To be done:
Reproduce each of the following lines verbatim.

Stored data:
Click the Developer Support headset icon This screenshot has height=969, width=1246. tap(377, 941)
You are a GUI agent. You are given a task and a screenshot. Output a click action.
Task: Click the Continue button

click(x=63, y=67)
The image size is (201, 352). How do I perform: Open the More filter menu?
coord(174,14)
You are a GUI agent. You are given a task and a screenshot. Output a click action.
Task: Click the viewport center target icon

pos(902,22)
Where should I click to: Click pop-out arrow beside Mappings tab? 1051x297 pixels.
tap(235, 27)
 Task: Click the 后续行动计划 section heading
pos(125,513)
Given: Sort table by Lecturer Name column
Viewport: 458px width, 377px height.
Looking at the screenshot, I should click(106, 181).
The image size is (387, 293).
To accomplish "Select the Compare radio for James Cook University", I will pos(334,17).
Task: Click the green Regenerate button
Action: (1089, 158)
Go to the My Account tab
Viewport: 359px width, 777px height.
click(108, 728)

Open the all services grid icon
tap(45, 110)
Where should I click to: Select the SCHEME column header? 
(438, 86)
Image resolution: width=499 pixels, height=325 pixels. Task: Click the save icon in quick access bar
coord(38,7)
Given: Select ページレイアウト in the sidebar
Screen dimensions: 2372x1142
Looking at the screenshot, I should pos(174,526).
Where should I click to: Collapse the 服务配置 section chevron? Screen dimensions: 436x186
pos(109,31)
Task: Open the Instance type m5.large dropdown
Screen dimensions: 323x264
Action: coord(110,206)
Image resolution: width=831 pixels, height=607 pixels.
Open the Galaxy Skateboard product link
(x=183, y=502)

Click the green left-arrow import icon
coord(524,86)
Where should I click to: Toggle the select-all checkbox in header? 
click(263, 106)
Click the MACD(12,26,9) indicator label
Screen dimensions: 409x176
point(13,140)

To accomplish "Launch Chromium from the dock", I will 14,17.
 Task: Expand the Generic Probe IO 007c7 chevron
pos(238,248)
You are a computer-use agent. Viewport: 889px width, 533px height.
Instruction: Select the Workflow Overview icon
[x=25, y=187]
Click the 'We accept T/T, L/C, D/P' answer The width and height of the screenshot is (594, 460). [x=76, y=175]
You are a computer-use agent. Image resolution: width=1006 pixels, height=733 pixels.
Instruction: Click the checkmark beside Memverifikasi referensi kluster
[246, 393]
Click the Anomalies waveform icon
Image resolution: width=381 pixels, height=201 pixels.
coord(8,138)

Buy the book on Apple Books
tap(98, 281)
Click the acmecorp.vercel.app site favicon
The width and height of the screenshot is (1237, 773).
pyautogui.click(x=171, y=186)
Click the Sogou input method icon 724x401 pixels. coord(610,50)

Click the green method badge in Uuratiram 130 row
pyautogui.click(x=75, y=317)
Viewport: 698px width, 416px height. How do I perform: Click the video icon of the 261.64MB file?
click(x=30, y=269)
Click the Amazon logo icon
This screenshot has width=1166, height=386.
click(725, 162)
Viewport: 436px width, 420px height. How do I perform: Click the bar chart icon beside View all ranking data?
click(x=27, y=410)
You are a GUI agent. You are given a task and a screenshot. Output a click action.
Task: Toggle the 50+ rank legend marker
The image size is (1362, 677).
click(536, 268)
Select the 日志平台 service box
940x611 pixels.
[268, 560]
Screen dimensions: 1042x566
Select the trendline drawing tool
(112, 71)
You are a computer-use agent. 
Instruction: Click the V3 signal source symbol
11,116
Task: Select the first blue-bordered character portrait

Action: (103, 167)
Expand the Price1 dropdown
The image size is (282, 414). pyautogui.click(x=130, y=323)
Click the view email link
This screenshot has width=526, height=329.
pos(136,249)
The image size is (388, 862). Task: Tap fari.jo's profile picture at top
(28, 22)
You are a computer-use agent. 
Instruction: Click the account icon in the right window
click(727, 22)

Task output:
Click the Developer Support headset icon This screenshot has height=969, width=1246. tap(377, 941)
You are a GUI agent. You are given a task and a screenshot. Output a click action.
Task: Click the Continue button

click(x=63, y=67)
The image size is (201, 352). How do I perform: Open the More filter menu?
coord(174,14)
You are a GUI agent. You are given a task and a screenshot. Output a click action.
Task: Click the viewport center target icon

pos(902,22)
Where should I click to: Click pop-out arrow beside Mappings tab? 1051x297 pixels.
tap(235, 27)
 Task: Click the 后续行动计划 section heading
pos(125,513)
Given: Sort table by Lecturer Name column
Viewport: 458px width, 377px height.
Looking at the screenshot, I should click(106, 181).
The image size is (387, 293).
To accomplish "Select the Compare radio for James Cook University", I will pos(334,17).
Task: Click the green Regenerate button
Action: (1089, 158)
Go to the My Account tab
Viewport: 359px width, 777px height.
click(108, 728)

Open the all services grid icon
tap(45, 110)
Where should I click to: Select the SCHEME column header? 
(438, 86)
Image resolution: width=499 pixels, height=325 pixels. Task: Click the save icon in quick access bar
coord(38,7)
Given: Select ページレイアウト in the sidebar
Screen dimensions: 2372x1142
Looking at the screenshot, I should pos(174,526).
Where should I click to: Collapse the 服务配置 section chevron? Screen dimensions: 436x186
pos(109,31)
Task: Open the Instance type m5.large dropdown
Screen dimensions: 323x264
Action: coord(110,206)
Image resolution: width=831 pixels, height=607 pixels.
Open the Galaxy Skateboard product link
(x=183, y=502)

Click the green left-arrow import icon
coord(524,86)
Where should I click to: Toggle the select-all checkbox in header? 
click(263, 106)
Click the MACD(12,26,9) indicator label
Screen dimensions: 409x176
point(13,140)

To accomplish "Launch Chromium from the dock", I will 14,17.
 Task: Expand the Generic Probe IO 007c7 chevron
pos(238,248)
You are a computer-use agent. Viewport: 889px width, 533px height.
Instruction: Select the Workflow Overview icon
[x=25, y=187]
Click the 'We accept T/T, L/C, D/P' answer The width and height of the screenshot is (594, 460). [x=76, y=175]
You are a computer-use agent. Image resolution: width=1006 pixels, height=733 pixels.
Instruction: Click the checkmark beside Memverifikasi referensi kluster
[246, 393]
Click the Anomalies waveform icon
Image resolution: width=381 pixels, height=201 pixels.
coord(8,138)

Buy the book on Apple Books
tap(98, 281)
Click the acmecorp.vercel.app site favicon
The width and height of the screenshot is (1237, 773).
pyautogui.click(x=171, y=186)
Click the Sogou input method icon 724x401 pixels. coord(610,50)

Click the green method badge in Uuratiram 130 row
pyautogui.click(x=75, y=317)
Viewport: 698px width, 416px height. How do I perform: Click the video icon of the 261.64MB file?
click(x=30, y=269)
Click the Amazon logo icon
This screenshot has width=1166, height=386.
click(725, 162)
Viewport: 436px width, 420px height. How do I perform: Click the bar chart icon beside View all ranking data?
click(x=27, y=410)
You are a GUI agent. You are given a task and a screenshot. Output a click action.
Task: Toggle the 50+ rank legend marker
The image size is (1362, 677).
click(536, 268)
Select the 日志平台 service box
940x611 pixels.
[268, 560]
Screen dimensions: 1042x566
Select the trendline drawing tool
(112, 71)
You are a computer-use agent. 
Instruction: Click the V3 signal source symbol
11,116
Task: Select the first blue-bordered character portrait

Action: (103, 167)
Expand the Price1 dropdown
The image size is (282, 414). pyautogui.click(x=130, y=323)
Click the view email link
This screenshot has width=526, height=329.
pos(136,249)
The image size is (388, 862). Task: Tap fari.jo's profile picture at top
(28, 22)
You are a computer-use agent. 
Instruction: Click the account icon in the right window
click(727, 22)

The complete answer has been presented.